Stable Diffusion 1.4 Fine-tuning with LoRA: Technical Implementation

This document outlines the technical implementation of fine-tuning Stable Diffusion 1.4 using Low-Rank Adaptation (LoRA). It provides a detailed guide for beginners to understand and contribute to the project.

Project Structure

sd-lora-finetuning/
├── CONTRIBUTING.md
├── CODE_OF_CONDUCT.md
├── LICENSE
├── README.md
├── requirements.txt
├── src/  (Example implementation)
│   ├── Dataset/
│   │   ├── ImageCaptions/
│   │   │   └── example1.txt
│   │   └── Images/
│   │       └── example1.png
│   ├── dataset.py
│   ├── generate.py
│   ├── lora.py
│   ├── main.py
│   ├── train.py
│   └── utils.py
└── CONTRIBUTIONS/
    └── Example1/
        ├── Dataset/
        │   ├── ImageCaptions/
        │   │   └── example1.txt
        │   └── Images/
        │       └── example1.png
        └── src/
            ├── dataset.py
            ├── generate.py
            ├── lora.py
            ├── main.py
            ├── train.py
            └── utils.py

src/: Contains the example implementation (refer to this for your contribution)
CONTRIBUTIONS/: Directory where participants should add their implementations
CONTRIBUTING.md and CODE_OF_CONDUCT.md: Guidelines and help regarding contributing(MUST READ!)
Other files in the root directory are for project documentation and setup

Technical Overview

1. LoRA Implementation (`lora.py`)

LoRA is implemented as follows:

a) LoRALayer class:

class LoRALayer(nn.Module):
    def __init__(self, in_features, out_features, rank=4, alpha=1):
        super().__init__()
        self.lora_A = nn.Parameter(torch.zeros((rank, in_features)))
        self.lora_B = nn.Parameter(torch.zeros((out_features, rank)))
        self.scale = alpha / rank
        nn.init.kaiming_uniform_(self.lora_A, a=math.sqrt(5))
        nn.init.zeros_(self.lora_B)

    def forward(self, x):
        return (x @ self.lora_A.T @ self.lora_B.T) * self.scale

b) apply_lora_to_model function:

def apply_lora_to_model(model, rank=4, alpha=1):
    for name, module in model.named_modules():
        if isinstance(module, nn.Linear):
            lora_layer = LoRALayer(module.in_features, module.out_features, rank, alpha)
            setattr(module, 'lora', lora_layer)
    return model

Key concept: LoRA adds trainable low-rank matrices to existing layers, allowing for efficient fine-tuning.

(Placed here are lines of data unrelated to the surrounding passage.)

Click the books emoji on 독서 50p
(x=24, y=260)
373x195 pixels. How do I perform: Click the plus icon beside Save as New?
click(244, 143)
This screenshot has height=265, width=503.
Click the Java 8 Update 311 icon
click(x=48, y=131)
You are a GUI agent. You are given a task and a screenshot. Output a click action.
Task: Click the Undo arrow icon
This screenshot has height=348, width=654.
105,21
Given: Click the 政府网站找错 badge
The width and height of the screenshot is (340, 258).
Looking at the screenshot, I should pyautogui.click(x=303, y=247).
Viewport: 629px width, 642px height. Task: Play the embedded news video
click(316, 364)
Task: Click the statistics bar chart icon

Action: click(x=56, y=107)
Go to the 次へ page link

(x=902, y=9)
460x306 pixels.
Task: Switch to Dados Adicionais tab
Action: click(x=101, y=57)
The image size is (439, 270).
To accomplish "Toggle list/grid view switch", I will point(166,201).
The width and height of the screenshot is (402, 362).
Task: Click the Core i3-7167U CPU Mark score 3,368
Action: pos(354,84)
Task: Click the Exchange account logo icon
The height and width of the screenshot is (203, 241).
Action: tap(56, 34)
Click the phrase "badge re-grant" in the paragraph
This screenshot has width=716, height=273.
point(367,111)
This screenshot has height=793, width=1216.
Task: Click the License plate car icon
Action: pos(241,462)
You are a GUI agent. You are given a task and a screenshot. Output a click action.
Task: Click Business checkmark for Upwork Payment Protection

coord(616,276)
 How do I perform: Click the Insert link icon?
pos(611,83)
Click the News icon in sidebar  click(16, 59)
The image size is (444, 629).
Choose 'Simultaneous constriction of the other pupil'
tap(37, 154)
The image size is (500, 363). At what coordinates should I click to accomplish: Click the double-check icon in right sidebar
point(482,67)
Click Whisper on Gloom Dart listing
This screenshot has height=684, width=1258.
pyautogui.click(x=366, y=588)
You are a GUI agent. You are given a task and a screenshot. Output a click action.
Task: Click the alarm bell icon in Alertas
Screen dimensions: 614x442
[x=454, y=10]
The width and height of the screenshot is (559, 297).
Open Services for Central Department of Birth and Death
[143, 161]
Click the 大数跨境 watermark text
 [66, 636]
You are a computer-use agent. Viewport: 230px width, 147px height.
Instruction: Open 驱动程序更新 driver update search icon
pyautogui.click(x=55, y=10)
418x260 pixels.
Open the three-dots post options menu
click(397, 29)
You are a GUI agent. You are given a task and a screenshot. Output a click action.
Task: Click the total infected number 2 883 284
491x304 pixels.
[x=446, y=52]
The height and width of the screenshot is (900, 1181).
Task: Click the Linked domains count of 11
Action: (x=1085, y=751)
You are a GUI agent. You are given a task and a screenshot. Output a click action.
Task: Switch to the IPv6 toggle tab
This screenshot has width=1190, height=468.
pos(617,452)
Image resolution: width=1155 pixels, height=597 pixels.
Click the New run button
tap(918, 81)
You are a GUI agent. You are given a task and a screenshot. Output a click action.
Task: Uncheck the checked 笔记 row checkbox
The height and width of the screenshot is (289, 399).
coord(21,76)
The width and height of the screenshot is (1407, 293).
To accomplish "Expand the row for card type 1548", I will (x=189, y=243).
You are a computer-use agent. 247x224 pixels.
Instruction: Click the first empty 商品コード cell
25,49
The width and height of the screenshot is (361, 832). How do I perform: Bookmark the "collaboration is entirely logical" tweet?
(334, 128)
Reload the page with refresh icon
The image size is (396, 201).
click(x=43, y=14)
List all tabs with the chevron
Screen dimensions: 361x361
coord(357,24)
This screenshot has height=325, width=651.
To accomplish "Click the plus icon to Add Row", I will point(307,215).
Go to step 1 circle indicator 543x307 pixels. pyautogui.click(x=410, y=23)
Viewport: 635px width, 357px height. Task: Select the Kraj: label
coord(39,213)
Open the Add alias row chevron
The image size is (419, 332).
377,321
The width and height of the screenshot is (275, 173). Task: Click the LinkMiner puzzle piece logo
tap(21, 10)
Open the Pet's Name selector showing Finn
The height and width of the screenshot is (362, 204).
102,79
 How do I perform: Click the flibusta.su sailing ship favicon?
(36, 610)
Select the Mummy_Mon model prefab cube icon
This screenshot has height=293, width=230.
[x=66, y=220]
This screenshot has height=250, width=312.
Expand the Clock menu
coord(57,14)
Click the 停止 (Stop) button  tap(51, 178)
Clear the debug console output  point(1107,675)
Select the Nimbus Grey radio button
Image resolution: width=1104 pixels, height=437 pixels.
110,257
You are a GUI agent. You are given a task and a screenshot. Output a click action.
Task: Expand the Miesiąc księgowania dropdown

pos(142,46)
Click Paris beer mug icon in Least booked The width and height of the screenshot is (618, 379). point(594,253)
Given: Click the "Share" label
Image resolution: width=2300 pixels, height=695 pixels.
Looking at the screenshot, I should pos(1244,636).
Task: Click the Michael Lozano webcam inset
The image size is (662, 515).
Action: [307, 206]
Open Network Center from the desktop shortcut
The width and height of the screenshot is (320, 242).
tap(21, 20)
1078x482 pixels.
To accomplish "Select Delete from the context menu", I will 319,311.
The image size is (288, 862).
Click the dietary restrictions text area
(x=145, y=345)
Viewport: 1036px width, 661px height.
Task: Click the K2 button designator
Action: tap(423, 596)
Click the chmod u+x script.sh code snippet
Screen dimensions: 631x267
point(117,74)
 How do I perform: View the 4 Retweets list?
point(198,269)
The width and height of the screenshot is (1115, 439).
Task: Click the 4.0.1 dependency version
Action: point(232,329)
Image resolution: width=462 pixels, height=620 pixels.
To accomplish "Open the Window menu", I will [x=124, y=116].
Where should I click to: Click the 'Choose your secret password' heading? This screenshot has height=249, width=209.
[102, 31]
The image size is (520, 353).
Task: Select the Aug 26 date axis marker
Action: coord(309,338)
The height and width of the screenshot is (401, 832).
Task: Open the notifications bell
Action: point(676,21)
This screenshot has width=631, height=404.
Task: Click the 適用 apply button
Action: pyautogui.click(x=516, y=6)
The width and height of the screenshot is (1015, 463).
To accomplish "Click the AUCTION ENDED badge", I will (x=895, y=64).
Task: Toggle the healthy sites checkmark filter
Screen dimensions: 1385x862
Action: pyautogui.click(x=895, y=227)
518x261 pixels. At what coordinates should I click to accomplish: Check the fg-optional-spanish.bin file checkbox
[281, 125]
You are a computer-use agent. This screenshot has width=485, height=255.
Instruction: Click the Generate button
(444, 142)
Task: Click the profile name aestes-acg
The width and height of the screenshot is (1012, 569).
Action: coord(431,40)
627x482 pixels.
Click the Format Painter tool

2. Dataset Handling (`dataset.py`)

The CustomDataset class:

class CustomDataset(Dataset):
    def __init__(self, img_dir, caption_dir=None, transform=None):
        self.img_dir = img_dir
        self.caption_dir = caption_dir
        self.transform = transform or transforms.Compose([
            transforms.Resize((512, 512)),
            transforms.ToTensor(),
            transforms.Normalize([0.5], [0.5])
        ])
        self.images = [f for f in os.listdir(img_dir) if f.endswith(('.png', '.jpg', '.jpeg', '.webp'))]

    def __getitem__(self, idx):
        img_path = os.path.join(self.img_dir, self.images[idx])
        image = Image.open(img_path).convert('RGB')
        image = self.transform(image)

        if self.caption_dir:
            caption_path = os.path.join(self.caption_dir, self.images[idx].rsplit('.', 1)[0] + '.txt')
            with open(caption_path, 'r') as f:
                caption = f.read().strip()
        else:
            caption = ""

        return image, caption

3. Training Process (`train.py`)

The train_loop function implements the core training logic:

def train_loop(dataloader, unet, text_encoder, vae, noise_scheduler, optimizer, device, num_epochs):
    for epoch in range(num_epochs):
        for batch in dataloader:
            images, captions = batch
            latents = vae.encode(images.to(device)).latent_dist.sample().detach()
            noise = torch.randn_like(latents)
            timesteps = torch.randint(0, noise_scheduler.num_train_timesteps, (latents.shape[0],), device=device)
            noisy_latents = noise_scheduler.add_noise(latents, noise, timesteps)
            
            text_embeddings = text_encoder(captions)[0]
            noise_pred = unet(noisy_latents, timesteps, encoder_hidden_states=text_embeddings).sample
            
            loss = F.mse_loss(noise_pred, noise)
            loss.backward()
            optimizer.step()
            optimizer.zero_grad()

        print(f"Epoch {epoch+1}/{num_epochs}, Loss: {loss.item():.4f}")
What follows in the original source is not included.